[TASK DATA Boundary: Start]

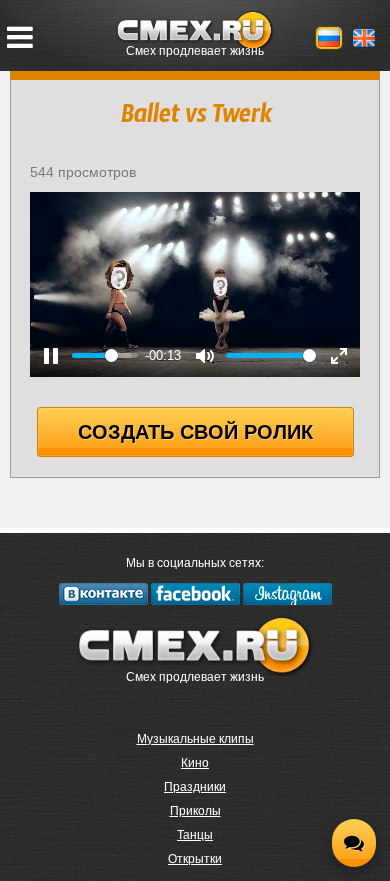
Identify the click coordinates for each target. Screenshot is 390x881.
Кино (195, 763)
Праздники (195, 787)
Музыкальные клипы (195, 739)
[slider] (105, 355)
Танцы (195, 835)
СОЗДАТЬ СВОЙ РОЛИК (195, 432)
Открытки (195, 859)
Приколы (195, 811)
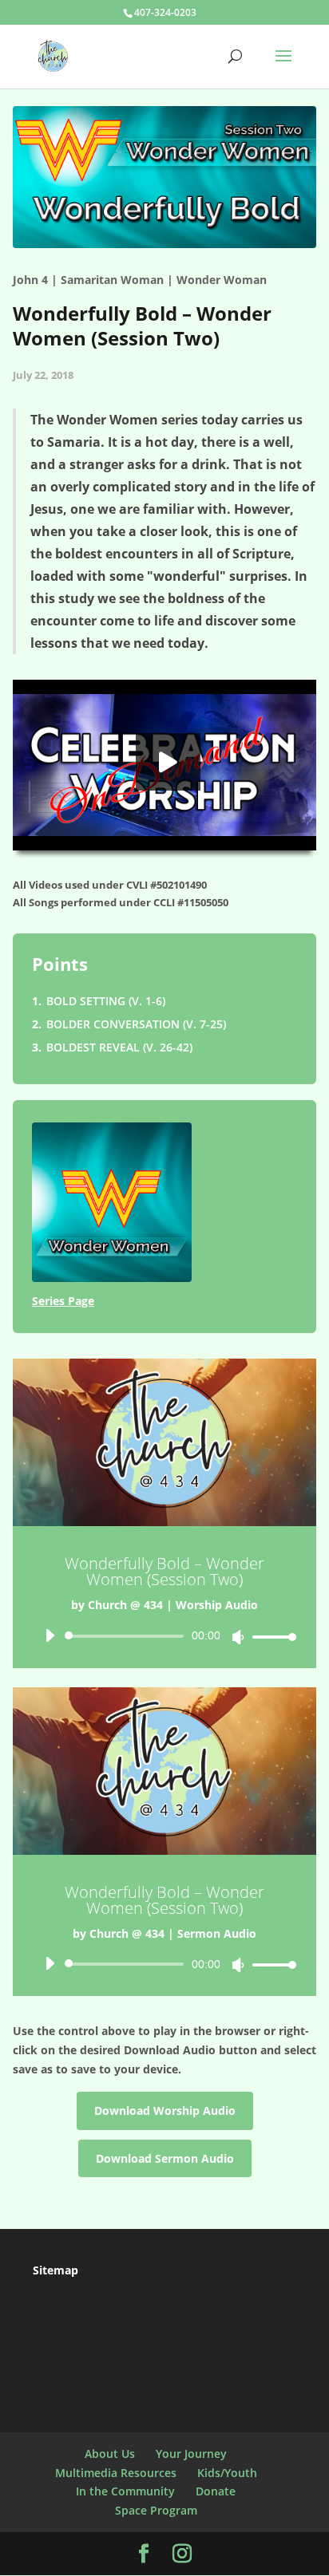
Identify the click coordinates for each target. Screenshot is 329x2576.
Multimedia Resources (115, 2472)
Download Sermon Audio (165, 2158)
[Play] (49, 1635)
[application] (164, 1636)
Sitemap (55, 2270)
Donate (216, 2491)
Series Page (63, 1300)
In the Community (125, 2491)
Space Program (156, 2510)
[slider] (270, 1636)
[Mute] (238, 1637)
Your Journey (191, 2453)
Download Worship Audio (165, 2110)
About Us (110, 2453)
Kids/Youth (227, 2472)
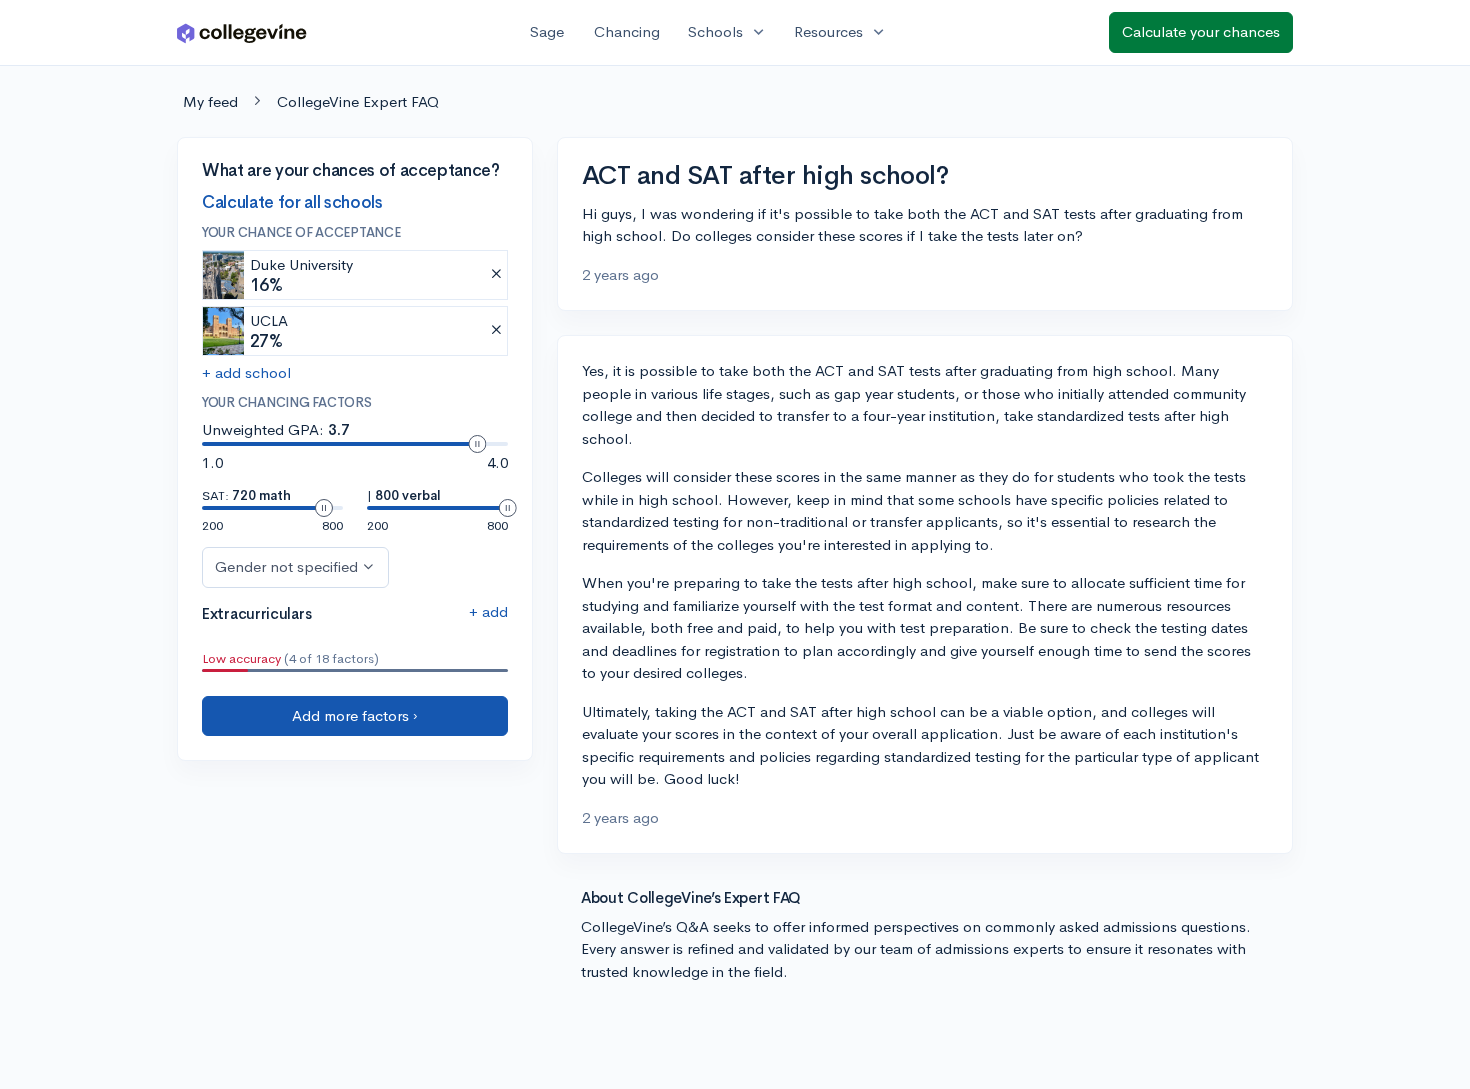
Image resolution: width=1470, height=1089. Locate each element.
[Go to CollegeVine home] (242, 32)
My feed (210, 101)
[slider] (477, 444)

[TASK DATA Boundary: End]
[TASK DATA Boundary: Start]

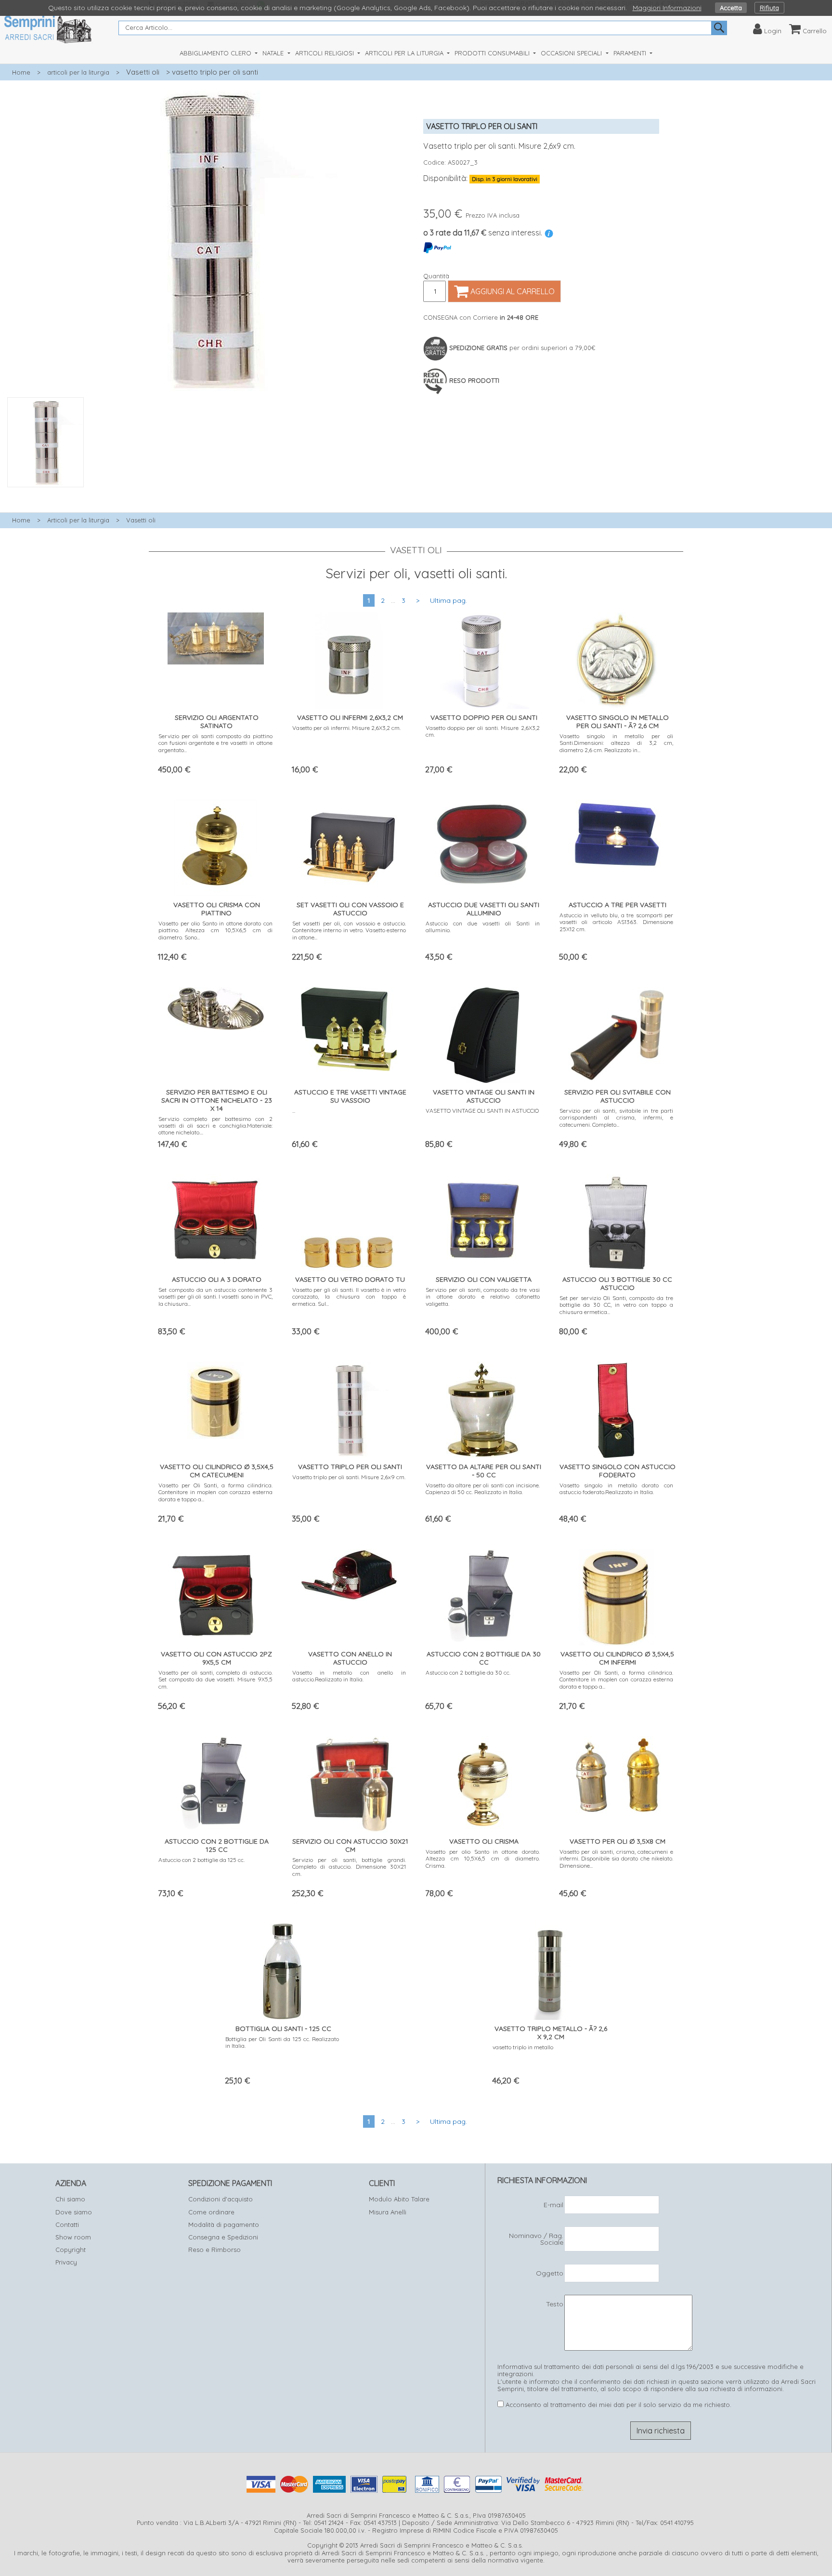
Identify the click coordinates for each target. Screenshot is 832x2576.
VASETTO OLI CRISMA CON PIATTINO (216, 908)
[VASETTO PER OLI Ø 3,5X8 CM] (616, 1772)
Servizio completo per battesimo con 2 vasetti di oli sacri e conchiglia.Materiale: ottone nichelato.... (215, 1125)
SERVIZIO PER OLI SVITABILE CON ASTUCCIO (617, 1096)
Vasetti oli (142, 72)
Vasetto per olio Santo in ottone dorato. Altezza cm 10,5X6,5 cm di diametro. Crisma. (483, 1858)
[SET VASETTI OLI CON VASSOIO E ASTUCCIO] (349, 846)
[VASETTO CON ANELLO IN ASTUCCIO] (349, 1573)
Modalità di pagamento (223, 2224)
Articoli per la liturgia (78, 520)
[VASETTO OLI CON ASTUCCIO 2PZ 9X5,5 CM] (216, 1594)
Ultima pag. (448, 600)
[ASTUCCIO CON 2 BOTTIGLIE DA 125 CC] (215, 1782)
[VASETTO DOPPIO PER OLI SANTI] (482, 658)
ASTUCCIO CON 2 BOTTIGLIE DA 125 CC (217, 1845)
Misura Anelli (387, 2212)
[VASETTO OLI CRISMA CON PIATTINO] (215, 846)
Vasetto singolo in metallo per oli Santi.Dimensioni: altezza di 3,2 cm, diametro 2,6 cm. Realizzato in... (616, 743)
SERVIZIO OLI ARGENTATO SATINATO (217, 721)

[TASK DATA Boundary: End]

• TASK TO CARRY OUT: Exact copy, pictures excluded: every line above from the one containing "Танцы (195, 835)" to the one containing "[slider] (477, 444)", inclusive, and nothing more.

• OUTPUT FOR THIS TASK:
Танцы (195, 835)
СОЗДАТЬ СВОЙ РОЛИК (195, 432)
Открытки (195, 859)
Приколы (195, 811)
Identify the click coordinates for each target. Screenshot is 329x2576.
Multimedia Resources (115, 2472)
Download Sermon Audio (165, 2158)
[Play] (49, 1635)
[application] (164, 1636)
Sitemap (55, 2270)
Donate (216, 2491)
Series Page (63, 1300)
In the Community (125, 2491)
Space Program (156, 2510)
[slider] (270, 1636)
[Mute] (238, 1637)
Your Journey (191, 2453)
Download Worship Audio (165, 2110)
About Us (110, 2453)
Kids/Youth (227, 2472)
Image resolution: width=1470, height=1089. Locate each element.
[Go to CollegeVine home] (242, 32)
My feed (210, 101)
[slider] (477, 444)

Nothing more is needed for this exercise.